Alors pourquoi continuons-nous ? Simplement parce que nous ne savons pas faire autrement et que le besoin d’attention est vital.
Comment faire pour ne pas tomber dans les relations de pouvoir et améliorer nos relations ?
Tout d’abord reconnaître ce besoin d’attention et de reconnaissance. Ce n’est pas lui le problème. Le problème c’est notre façon d’y répondre.
Ensuite, en matière de développement personnel, il y a un maître mot : l’observateur intérieur.
La première chose à faire est de prendre conscience de nos stratégies privilégiées.
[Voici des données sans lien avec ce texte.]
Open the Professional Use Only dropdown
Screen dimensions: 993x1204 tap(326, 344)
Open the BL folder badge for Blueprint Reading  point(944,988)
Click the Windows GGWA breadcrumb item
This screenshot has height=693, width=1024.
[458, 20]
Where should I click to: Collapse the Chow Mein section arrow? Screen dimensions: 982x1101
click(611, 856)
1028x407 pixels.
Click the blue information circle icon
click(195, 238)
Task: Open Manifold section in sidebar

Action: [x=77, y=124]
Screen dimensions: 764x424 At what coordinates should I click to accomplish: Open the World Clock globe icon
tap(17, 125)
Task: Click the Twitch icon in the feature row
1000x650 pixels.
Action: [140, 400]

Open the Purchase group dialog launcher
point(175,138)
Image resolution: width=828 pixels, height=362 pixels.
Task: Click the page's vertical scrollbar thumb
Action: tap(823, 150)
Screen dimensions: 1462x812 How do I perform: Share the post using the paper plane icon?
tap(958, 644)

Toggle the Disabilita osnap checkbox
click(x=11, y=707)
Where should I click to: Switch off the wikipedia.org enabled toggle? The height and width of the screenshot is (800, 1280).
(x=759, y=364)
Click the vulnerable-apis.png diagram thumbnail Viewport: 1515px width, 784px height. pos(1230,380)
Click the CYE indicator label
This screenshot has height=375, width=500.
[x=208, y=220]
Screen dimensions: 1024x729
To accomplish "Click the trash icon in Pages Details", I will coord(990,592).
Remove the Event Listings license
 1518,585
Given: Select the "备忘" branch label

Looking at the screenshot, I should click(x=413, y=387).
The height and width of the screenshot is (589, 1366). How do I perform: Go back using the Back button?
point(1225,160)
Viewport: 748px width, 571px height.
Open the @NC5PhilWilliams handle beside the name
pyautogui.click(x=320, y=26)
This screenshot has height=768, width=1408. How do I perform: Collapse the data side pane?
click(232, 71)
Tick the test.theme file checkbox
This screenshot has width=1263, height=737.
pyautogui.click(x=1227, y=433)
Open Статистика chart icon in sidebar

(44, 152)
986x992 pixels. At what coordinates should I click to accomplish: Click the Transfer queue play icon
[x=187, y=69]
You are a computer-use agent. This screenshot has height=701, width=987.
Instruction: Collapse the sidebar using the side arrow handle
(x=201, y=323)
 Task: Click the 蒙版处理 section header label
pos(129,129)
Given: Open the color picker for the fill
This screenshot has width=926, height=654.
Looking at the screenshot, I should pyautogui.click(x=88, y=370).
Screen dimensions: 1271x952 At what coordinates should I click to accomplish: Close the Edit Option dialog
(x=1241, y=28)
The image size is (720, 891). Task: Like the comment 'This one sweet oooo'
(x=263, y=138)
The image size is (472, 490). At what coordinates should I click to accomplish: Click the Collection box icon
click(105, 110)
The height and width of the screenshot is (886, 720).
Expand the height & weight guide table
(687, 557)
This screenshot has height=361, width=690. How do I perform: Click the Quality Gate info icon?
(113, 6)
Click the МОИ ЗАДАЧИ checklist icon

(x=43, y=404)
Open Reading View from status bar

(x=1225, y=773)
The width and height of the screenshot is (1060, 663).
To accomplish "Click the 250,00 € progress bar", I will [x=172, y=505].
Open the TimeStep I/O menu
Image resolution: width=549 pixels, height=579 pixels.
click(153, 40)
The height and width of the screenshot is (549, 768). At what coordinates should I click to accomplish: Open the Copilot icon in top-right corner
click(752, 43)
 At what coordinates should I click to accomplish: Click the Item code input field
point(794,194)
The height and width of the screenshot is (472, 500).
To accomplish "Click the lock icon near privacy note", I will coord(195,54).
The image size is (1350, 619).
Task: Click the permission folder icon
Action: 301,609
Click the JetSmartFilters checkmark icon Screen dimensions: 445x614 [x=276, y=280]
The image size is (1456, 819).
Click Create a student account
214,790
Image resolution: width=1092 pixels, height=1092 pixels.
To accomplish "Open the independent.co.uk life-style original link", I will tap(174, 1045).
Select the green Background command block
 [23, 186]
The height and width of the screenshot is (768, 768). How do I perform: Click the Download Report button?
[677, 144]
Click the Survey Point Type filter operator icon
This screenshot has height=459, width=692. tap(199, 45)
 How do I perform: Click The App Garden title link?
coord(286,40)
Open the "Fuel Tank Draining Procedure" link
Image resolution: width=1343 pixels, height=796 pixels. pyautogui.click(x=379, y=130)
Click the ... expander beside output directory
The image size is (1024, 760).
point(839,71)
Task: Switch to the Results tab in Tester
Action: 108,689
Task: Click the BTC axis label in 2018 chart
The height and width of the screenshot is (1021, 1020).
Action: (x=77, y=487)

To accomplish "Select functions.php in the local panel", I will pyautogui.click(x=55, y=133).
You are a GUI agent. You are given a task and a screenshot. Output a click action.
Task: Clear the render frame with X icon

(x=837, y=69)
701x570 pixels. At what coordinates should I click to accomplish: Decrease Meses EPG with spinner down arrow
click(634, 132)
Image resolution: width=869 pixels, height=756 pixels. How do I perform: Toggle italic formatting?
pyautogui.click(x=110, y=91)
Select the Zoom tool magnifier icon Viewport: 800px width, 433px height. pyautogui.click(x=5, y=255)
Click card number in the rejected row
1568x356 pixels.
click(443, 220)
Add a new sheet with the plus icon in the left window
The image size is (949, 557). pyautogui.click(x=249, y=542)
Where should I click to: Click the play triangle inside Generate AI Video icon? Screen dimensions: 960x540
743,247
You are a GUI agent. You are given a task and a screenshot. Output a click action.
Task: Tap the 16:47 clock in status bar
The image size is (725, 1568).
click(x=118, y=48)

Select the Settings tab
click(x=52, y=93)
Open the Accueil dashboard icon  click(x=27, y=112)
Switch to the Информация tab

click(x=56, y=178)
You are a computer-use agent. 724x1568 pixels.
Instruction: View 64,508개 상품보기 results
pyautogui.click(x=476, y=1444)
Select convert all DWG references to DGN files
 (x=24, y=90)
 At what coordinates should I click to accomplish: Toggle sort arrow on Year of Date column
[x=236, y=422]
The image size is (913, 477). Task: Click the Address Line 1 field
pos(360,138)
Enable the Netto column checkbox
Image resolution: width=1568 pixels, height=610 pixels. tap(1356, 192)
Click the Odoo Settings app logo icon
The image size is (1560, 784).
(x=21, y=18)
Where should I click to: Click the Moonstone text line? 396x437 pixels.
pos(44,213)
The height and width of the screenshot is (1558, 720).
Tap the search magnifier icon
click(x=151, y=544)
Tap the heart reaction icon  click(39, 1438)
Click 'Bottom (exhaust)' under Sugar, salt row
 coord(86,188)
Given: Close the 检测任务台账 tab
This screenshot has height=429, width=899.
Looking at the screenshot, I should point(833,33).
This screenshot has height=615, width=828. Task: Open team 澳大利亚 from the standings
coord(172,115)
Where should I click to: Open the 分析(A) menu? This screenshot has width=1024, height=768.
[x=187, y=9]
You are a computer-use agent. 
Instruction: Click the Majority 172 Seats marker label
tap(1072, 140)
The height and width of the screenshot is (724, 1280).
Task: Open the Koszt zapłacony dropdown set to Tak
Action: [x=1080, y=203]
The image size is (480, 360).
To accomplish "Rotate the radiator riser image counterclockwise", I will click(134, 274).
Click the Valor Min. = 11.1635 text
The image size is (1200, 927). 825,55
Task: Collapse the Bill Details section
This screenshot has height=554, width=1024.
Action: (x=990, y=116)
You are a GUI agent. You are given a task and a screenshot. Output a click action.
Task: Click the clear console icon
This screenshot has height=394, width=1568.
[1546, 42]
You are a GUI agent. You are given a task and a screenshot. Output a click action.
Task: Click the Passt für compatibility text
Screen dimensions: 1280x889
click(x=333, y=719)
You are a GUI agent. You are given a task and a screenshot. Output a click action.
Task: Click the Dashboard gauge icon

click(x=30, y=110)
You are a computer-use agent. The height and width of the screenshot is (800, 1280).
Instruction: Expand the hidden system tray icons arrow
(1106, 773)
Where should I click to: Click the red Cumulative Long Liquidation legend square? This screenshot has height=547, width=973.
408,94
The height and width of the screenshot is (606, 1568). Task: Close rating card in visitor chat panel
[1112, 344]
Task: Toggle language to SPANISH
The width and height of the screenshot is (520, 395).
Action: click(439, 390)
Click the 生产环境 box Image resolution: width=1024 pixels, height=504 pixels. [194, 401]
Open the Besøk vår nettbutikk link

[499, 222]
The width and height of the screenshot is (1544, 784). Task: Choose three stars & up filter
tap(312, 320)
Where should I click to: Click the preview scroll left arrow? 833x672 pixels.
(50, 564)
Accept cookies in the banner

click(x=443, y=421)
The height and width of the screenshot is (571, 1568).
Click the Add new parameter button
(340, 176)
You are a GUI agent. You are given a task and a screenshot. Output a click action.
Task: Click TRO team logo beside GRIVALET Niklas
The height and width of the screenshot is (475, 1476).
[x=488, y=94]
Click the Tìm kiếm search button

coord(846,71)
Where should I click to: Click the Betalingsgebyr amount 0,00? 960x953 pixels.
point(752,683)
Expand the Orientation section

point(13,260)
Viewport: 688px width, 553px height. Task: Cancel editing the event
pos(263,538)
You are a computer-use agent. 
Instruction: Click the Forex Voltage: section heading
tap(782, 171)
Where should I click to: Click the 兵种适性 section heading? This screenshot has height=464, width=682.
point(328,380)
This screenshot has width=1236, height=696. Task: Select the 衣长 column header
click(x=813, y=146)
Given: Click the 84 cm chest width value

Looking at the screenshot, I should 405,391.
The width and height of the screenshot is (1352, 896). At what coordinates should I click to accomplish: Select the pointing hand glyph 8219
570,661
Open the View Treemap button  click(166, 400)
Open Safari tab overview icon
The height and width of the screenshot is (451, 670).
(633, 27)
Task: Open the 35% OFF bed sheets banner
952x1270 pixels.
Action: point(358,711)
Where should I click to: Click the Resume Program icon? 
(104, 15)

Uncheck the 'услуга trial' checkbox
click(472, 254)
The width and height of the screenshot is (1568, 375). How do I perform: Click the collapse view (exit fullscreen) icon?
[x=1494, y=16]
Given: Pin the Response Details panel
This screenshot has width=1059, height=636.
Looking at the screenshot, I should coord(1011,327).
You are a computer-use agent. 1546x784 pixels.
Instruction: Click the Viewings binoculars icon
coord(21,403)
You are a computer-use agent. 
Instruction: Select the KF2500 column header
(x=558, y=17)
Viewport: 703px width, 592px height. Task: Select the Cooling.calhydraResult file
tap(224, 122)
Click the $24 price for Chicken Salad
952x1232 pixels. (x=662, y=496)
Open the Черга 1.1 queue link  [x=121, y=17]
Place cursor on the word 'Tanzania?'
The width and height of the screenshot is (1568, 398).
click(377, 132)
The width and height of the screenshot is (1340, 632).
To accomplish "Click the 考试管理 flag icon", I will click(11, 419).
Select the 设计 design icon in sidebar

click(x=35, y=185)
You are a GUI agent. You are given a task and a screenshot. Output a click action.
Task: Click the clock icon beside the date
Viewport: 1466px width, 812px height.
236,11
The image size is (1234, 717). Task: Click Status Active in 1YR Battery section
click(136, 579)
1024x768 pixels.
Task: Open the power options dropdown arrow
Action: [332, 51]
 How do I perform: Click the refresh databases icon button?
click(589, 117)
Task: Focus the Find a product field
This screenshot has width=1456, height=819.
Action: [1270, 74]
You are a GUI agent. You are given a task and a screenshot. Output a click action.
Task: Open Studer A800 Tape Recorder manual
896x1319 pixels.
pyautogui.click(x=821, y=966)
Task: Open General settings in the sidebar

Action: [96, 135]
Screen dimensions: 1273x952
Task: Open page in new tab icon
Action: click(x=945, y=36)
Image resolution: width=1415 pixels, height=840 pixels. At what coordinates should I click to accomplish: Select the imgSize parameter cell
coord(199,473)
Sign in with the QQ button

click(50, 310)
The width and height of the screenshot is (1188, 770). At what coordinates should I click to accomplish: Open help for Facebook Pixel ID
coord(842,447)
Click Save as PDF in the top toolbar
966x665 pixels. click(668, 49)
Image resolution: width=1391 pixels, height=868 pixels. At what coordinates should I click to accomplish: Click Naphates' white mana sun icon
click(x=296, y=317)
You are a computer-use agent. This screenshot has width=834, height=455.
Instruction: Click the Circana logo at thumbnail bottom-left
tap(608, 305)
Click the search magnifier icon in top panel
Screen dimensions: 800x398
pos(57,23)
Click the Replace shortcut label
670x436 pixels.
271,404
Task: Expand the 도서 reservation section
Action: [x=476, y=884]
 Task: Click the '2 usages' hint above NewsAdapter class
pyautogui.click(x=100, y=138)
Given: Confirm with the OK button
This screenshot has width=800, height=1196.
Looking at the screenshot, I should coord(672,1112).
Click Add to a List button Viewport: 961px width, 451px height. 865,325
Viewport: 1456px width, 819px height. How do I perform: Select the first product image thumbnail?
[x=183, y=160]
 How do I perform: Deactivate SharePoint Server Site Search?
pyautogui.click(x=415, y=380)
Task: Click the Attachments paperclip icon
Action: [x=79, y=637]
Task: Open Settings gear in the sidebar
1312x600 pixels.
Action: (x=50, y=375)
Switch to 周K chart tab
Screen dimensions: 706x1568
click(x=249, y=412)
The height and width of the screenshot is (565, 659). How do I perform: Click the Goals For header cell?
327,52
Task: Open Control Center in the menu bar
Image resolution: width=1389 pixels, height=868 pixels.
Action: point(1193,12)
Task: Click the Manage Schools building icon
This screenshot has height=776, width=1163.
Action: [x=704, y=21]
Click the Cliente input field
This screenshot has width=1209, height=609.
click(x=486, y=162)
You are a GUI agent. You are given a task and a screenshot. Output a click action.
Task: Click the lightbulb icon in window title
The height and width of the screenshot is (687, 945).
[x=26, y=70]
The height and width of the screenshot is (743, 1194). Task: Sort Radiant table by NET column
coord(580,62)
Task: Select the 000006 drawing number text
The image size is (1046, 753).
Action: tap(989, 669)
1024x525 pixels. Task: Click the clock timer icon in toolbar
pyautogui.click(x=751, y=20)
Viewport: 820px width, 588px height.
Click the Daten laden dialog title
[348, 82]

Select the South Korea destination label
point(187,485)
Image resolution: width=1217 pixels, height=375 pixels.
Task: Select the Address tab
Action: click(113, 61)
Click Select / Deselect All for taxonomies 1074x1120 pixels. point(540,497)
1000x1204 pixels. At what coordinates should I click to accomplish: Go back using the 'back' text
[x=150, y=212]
Nous en avons généralement une favorite, même si nous pouvons en utiliser d’autres. Pour cela, nous devons nous observer nous-même en interaction avec les autres. Lorsqu’un malaise, un stress, une tension, un conflit survient, c’est que notre stratégie est en train d’échouer ou que celle de l’autre nous contraint à donner notre énergie à nos dépends.
Il convient alors de prendre du recul et de prendre conscience du fait que nous avons agi dans le but inconscient d’obtenir l’attention ou la reconnaissance de l’autre. Le descriptif des différentes stratégies ci-dessus peut vous y aider.
Une fois votre besoin reconnu, vous êtes alors en mesure, si vous le souhaitez, de faire une demande explicite à votre interlocuteur au lieu d’essayer d’obtenir de façon détournée de l’attention de sa part. Si, avec le recul, vous pensez qu’il n’est pas la bonne personne pour répondre à votre besoin, il sera sage de chercher à y répondre d’une autre façon ou avec une autre personne…
Une revue de votre enfance et des mécanismes qui étaient à l’œuvre dans votre famille peut être d’une aide précieuse. En vous posant des questions telles que « Quand mes parents étaient-ils le plus fiers de moi ? », « Comment se comportaient ma mère/mon père ?» etc… vous serez en mesure d’identifier dans vos comportements actuels les comportements de votre enfance et ceux que vous avez pris de vos parents.
Une aide extérieure est souvent nécessaire pour faire ce travail, car nous voyons la vie et les autres à travers le filtre de nos croyances et comportements stéréotypés, et il est très difficile de s’en extraire seul. Le coaching peut vous y aider.